Aug 29, 2013

How much difference is there between Excel on a Mac and Excel on a PC?

If I am familiar with Microsoft Excel on a Windows PC, would it be pretty much the same to use on a Mac, or are there significant differences?

I haven't used it so I can't give you a personal review, but Macworld did a review that you might find helpful:


"Should you upgrade to Excel 2011 if you’re using an older version? I definitely think so. The new interface and improved functionality make short work of even large projects, while the protection and sharing features make it easier to work with others—both on the Mac and on that “other” platform. There are only a few negatives with Excel 2011. I feel scrolling has been overly slowed down, the live window resizing is jumpy, and the lack of support for Services is troubling, as that's an OS X feature that I rely on daily. However, these things are not big enough issues to really affect Excel's performance and features—the program just works, and has many new features and improvements that spreadsheet users have been asking for. Excel 2011 is a solid program for anyone whose work involves a heavy dose of spreadsheet duty."

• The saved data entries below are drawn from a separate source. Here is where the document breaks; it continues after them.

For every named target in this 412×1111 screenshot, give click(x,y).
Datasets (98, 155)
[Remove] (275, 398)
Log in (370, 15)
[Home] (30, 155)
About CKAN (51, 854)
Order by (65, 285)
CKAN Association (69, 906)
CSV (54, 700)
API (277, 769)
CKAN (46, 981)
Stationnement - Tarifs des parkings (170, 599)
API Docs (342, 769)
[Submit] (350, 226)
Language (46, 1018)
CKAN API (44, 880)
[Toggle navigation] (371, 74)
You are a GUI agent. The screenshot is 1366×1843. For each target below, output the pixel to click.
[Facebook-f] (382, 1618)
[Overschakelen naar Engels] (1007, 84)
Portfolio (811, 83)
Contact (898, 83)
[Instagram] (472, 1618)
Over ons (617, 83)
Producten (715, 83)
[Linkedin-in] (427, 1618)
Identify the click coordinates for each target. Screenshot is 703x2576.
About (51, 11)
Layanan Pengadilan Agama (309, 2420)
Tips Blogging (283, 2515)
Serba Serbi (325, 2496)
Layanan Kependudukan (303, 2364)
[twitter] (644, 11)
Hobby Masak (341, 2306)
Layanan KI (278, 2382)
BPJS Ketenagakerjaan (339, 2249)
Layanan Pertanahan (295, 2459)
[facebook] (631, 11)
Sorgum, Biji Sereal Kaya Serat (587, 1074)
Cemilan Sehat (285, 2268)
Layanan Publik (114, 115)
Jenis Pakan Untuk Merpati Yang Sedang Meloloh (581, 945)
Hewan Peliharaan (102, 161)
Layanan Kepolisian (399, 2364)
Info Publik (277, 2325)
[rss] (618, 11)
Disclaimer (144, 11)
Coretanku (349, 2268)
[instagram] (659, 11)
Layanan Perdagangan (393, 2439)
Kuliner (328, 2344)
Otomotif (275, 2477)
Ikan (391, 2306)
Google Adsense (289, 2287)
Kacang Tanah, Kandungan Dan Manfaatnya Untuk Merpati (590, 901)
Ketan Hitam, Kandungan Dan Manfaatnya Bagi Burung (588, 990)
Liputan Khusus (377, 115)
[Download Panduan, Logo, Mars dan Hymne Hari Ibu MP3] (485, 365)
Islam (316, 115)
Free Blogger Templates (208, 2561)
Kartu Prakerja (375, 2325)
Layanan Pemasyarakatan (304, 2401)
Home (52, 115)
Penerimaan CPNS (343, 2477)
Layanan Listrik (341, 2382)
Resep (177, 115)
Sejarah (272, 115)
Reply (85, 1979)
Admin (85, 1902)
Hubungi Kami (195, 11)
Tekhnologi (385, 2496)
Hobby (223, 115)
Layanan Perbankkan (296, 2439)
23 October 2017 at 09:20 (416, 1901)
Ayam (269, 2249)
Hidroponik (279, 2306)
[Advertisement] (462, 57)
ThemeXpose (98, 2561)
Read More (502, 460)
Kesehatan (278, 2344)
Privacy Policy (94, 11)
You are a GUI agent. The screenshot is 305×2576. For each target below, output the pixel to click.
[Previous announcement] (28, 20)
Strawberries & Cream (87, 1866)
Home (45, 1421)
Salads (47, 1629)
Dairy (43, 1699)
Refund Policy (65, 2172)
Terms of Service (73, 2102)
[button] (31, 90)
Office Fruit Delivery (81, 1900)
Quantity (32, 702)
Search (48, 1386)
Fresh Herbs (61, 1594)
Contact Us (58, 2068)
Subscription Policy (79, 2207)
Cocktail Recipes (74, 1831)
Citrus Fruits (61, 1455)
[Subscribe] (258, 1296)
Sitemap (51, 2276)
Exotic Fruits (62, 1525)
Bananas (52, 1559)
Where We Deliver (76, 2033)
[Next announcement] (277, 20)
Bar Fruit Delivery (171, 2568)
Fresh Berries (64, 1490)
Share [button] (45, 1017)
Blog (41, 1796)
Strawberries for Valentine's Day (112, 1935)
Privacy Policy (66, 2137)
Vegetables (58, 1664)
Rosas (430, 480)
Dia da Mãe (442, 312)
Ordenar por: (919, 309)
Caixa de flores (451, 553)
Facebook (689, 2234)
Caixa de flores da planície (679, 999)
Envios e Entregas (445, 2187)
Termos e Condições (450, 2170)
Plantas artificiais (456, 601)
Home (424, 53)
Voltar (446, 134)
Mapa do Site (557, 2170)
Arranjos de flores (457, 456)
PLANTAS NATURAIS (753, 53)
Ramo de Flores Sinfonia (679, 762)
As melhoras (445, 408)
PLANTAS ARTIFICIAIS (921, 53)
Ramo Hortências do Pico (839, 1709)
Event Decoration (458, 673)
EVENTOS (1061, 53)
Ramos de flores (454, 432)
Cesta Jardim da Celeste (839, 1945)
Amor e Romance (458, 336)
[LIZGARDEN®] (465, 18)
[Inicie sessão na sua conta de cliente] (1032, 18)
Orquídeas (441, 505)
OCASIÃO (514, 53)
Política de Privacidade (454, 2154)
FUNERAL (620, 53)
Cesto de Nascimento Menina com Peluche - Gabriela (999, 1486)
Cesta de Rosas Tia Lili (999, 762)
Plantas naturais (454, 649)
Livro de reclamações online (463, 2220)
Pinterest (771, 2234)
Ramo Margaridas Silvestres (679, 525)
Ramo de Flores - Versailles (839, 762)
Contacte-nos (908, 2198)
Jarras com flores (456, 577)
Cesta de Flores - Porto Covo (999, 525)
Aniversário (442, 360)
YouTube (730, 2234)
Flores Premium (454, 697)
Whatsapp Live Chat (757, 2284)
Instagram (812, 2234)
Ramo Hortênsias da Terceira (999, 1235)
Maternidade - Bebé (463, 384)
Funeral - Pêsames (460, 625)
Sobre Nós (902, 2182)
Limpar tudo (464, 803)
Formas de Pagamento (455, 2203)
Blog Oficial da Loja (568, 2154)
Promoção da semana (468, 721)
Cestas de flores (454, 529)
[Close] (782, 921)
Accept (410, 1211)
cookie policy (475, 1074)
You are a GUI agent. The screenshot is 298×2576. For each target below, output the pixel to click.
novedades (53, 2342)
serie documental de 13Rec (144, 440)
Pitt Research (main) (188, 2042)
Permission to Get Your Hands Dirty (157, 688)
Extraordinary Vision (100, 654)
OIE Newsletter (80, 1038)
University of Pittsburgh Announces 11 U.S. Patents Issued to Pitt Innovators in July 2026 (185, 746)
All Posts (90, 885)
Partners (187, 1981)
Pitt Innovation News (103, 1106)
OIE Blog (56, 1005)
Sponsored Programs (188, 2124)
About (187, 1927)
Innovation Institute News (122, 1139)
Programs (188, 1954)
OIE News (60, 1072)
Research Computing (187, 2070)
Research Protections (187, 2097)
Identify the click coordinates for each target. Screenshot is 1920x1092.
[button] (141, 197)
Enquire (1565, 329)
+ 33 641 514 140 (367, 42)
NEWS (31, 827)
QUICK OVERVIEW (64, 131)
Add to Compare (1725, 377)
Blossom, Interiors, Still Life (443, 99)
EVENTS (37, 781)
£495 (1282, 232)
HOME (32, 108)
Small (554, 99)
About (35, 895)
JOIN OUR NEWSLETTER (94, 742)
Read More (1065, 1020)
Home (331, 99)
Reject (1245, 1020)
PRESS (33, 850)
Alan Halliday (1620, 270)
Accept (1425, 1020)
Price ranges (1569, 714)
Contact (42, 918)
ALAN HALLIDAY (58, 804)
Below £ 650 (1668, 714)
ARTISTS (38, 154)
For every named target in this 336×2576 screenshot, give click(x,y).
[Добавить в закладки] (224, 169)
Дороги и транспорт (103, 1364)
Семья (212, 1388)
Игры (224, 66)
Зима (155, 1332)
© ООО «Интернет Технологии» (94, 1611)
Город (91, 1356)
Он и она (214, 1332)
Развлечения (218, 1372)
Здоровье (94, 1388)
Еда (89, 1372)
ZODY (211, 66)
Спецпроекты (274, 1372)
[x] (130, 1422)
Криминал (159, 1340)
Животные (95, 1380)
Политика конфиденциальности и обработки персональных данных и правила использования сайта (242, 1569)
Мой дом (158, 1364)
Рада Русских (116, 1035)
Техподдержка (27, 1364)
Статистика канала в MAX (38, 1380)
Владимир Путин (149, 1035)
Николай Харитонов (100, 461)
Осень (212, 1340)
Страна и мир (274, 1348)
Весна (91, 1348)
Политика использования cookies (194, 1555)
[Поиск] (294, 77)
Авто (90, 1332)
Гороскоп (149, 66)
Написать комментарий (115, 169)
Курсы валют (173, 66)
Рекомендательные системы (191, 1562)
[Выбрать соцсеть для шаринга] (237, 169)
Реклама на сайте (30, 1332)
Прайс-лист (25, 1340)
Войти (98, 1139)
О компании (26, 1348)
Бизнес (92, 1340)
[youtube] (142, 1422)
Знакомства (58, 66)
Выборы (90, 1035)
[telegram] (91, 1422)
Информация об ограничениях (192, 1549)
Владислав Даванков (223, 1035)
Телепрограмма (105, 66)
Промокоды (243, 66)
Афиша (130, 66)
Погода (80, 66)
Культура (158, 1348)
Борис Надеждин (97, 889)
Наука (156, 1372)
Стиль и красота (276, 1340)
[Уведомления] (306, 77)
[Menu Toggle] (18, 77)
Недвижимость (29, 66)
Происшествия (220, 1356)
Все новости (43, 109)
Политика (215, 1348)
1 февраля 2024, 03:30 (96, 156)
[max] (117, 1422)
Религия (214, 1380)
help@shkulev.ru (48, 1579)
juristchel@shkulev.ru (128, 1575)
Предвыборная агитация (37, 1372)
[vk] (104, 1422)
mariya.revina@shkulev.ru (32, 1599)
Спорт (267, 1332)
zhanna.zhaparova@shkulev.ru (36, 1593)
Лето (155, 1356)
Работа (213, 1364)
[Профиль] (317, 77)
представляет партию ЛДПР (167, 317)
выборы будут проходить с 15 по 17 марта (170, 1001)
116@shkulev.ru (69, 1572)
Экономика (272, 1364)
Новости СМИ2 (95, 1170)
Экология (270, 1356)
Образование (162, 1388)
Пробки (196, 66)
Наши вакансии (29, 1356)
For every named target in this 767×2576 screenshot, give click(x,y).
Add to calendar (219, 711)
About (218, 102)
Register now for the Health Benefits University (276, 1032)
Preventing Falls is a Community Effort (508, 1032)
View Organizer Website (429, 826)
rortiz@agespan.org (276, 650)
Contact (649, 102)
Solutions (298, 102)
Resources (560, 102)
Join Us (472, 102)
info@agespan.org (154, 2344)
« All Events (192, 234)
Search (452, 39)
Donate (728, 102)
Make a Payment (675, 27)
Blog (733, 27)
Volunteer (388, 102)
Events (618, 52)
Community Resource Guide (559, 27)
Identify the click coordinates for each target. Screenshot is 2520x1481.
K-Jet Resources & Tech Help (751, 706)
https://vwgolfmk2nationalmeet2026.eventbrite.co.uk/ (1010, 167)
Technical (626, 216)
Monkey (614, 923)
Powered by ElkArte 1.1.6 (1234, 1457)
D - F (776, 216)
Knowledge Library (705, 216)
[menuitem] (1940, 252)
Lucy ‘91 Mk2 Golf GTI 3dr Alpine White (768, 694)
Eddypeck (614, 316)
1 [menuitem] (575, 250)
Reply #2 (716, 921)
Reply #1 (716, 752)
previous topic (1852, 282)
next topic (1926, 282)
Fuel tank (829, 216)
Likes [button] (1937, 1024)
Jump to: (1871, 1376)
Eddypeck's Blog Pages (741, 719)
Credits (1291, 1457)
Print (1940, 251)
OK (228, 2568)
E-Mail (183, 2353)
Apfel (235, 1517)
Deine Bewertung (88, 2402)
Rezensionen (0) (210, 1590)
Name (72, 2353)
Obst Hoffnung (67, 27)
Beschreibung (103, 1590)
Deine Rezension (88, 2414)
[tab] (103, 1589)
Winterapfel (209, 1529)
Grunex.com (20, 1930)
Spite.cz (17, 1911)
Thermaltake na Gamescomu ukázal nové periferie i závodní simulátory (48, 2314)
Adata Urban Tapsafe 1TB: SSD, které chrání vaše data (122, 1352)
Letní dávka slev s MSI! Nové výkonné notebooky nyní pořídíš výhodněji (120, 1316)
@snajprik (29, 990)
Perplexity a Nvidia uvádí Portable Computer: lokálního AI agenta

For regular spreadsheets, any of the others are good. But, as you have pointed out, Excel just works and it can do the 5% that none of the others can't, which is important when you are a really sophisticated user with complex systems demands. 2011 is also on my list; I am preparing a budget for a small start-up company and everything Apple but with Office 2001 a likely addition.


Something to consider as this has been absent from Apple's native apps.  Have a look at https://itunes.apple.com/us/app/myphonedesktop-phone-on-your/id352226779... and see how you can have Nokia Suite-like functionality on your Mac.  It may help complete the system for especially professional users.


Why migrate from Microsoft and then want to use their application software? Mac OS is by far superior to MS Windows, in so many respects. (I have just bought a Dell laptop with Windows 8 64-bit on it. Windows 8, even with Classic Shell, hampered productivity and I have formatted the drive and installed Zorin OS instead.)


On both Linux and Windows, I have been using LibreOffice and have been quite content with it. It also works on Mac, but here is a better option: http://www.neooffice.org/


Also have a look at Kingsoft Office, which I am also using.  


The two main things are that it will be slower on a Mac, and all those keyboard shortcuts that you committed to memory won’t be the same on a Mac. The basic core will be the same, but I’d wager you will not find a single person (fanboys excepted) who has actually used both that doesn’t view Excel on the Mac as the inferior version.